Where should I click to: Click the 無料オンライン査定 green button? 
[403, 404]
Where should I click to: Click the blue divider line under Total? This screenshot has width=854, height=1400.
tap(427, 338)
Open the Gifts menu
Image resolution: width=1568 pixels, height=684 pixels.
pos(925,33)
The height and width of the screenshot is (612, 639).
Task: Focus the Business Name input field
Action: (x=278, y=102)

**Exercise requirements:** Set down every line of the listing above, copying each one word for word and leaving nothing out.

**Written response:**
Where should I click to: Click the 無料オンライン査定 green button? 
[403, 404]
Where should I click to: Click the blue divider line under Total? This screenshot has width=854, height=1400.
tap(427, 338)
Open the Gifts menu
Image resolution: width=1568 pixels, height=684 pixels.
pos(925,33)
The height and width of the screenshot is (612, 639).
Task: Focus the Business Name input field
Action: (x=278, y=102)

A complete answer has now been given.